◆ Your goal: Starting with the first line, output the data exactly, through to the last line.

*** Record excerpts Section Begins ***

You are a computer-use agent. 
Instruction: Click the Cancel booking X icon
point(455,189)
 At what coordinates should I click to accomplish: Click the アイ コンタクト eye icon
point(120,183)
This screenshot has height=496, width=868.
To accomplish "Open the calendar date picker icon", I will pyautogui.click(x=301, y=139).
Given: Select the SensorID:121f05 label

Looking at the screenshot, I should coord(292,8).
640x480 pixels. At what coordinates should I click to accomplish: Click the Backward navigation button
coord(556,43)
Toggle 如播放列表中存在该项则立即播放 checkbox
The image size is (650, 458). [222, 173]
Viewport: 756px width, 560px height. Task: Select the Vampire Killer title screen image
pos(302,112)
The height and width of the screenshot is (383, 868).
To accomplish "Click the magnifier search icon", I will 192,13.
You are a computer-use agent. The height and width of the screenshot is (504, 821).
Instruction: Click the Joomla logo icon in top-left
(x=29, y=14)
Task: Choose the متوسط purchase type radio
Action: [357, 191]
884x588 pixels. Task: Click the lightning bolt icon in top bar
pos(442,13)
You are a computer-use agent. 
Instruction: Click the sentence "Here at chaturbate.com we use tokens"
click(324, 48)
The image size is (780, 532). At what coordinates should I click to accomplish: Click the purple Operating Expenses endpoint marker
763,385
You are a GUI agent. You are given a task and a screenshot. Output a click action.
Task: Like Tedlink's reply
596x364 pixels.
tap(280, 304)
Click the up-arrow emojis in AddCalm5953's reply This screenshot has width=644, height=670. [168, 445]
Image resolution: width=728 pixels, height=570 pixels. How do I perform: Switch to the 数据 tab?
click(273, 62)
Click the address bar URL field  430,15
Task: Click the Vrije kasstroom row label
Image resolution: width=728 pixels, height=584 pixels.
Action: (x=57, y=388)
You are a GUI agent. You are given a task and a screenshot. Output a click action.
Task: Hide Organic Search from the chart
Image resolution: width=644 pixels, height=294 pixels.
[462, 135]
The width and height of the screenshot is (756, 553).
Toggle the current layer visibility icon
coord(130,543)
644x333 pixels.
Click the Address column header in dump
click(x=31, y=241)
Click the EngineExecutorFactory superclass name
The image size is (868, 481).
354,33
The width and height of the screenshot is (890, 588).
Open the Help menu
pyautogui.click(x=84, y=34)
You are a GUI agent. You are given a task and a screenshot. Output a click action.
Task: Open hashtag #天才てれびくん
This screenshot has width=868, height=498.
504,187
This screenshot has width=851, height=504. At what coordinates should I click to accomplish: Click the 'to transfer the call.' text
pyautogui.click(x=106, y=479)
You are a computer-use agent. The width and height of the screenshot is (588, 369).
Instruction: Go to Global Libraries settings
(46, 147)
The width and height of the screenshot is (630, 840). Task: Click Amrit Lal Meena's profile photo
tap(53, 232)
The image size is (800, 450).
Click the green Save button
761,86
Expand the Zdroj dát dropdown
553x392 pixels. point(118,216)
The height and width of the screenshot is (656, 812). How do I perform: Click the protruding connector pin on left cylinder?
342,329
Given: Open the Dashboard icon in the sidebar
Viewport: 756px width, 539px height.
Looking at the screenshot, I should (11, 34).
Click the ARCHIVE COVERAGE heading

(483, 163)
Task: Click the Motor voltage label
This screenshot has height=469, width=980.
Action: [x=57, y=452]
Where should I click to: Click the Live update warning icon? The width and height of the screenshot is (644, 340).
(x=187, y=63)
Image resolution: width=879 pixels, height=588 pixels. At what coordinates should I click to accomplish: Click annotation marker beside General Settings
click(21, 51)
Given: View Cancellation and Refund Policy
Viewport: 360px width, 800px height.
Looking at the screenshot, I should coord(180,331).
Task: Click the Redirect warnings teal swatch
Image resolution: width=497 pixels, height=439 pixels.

*** Record excerpts Section Ends ***

◆ Answer section:
You are a computer-use agent. 
Instruction: Click the Cancel booking X icon
point(455,189)
 At what coordinates should I click to accomplish: Click the アイ コンタクト eye icon
point(120,183)
This screenshot has height=496, width=868.
To accomplish "Open the calendar date picker icon", I will pyautogui.click(x=301, y=139).
Given: Select the SensorID:121f05 label

Looking at the screenshot, I should coord(292,8).
640x480 pixels. At what coordinates should I click to accomplish: Click the Backward navigation button
coord(556,43)
Toggle 如播放列表中存在该项则立即播放 checkbox
The image size is (650, 458). [222, 173]
Viewport: 756px width, 560px height. Task: Select the Vampire Killer title screen image
pos(302,112)
The height and width of the screenshot is (383, 868).
To accomplish "Click the magnifier search icon", I will 192,13.
You are a computer-use agent. The height and width of the screenshot is (504, 821).
Instruction: Click the Joomla logo icon in top-left
(x=29, y=14)
Task: Choose the متوسط purchase type radio
Action: [357, 191]
884x588 pixels. Task: Click the lightning bolt icon in top bar
pos(442,13)
You are a computer-use agent. 
Instruction: Click the sentence "Here at chaturbate.com we use tokens"
click(324, 48)
The image size is (780, 532). At what coordinates should I click to accomplish: Click the purple Operating Expenses endpoint marker
763,385
You are a GUI agent. You are given a task and a screenshot. Output a click action.
Task: Like Tedlink's reply
596x364 pixels.
tap(280, 304)
Click the up-arrow emojis in AddCalm5953's reply This screenshot has width=644, height=670. [168, 445]
Image resolution: width=728 pixels, height=570 pixels. How do I perform: Switch to the 数据 tab?
click(273, 62)
Click the address bar URL field  430,15
Task: Click the Vrije kasstroom row label
Image resolution: width=728 pixels, height=584 pixels.
Action: (x=57, y=388)
You are a GUI agent. You are given a task and a screenshot. Output a click action.
Task: Hide Organic Search from the chart
Image resolution: width=644 pixels, height=294 pixels.
[462, 135]
The width and height of the screenshot is (756, 553).
Toggle the current layer visibility icon
coord(130,543)
644x333 pixels.
Click the Address column header in dump
click(x=31, y=241)
Click the EngineExecutorFactory superclass name
The image size is (868, 481).
354,33
The width and height of the screenshot is (890, 588).
Open the Help menu
pyautogui.click(x=84, y=34)
You are a GUI agent. You are given a task and a screenshot. Output a click action.
Task: Open hashtag #天才てれびくん
This screenshot has width=868, height=498.
504,187
This screenshot has width=851, height=504. At what coordinates should I click to accomplish: Click the 'to transfer the call.' text
pyautogui.click(x=106, y=479)
You are a computer-use agent. The width and height of the screenshot is (588, 369).
Instruction: Go to Global Libraries settings
(46, 147)
The width and height of the screenshot is (630, 840). Task: Click Amrit Lal Meena's profile photo
tap(53, 232)
The image size is (800, 450).
Click the green Save button
761,86
Expand the Zdroj dát dropdown
553x392 pixels. point(118,216)
The height and width of the screenshot is (656, 812). How do I perform: Click the protruding connector pin on left cylinder?
342,329
Given: Open the Dashboard icon in the sidebar
Viewport: 756px width, 539px height.
Looking at the screenshot, I should (11, 34).
Click the ARCHIVE COVERAGE heading

(483, 163)
Task: Click the Motor voltage label
This screenshot has height=469, width=980.
Action: [x=57, y=452]
Where should I click to: Click the Live update warning icon? The width and height of the screenshot is (644, 340).
(x=187, y=63)
Image resolution: width=879 pixels, height=588 pixels. At what coordinates should I click to accomplish: Click annotation marker beside General Settings
click(21, 51)
Given: View Cancellation and Refund Policy
Viewport: 360px width, 800px height.
Looking at the screenshot, I should coord(180,331).
Task: Click the Redirect warnings teal swatch
Image resolution: width=497 pixels, height=439 pixels.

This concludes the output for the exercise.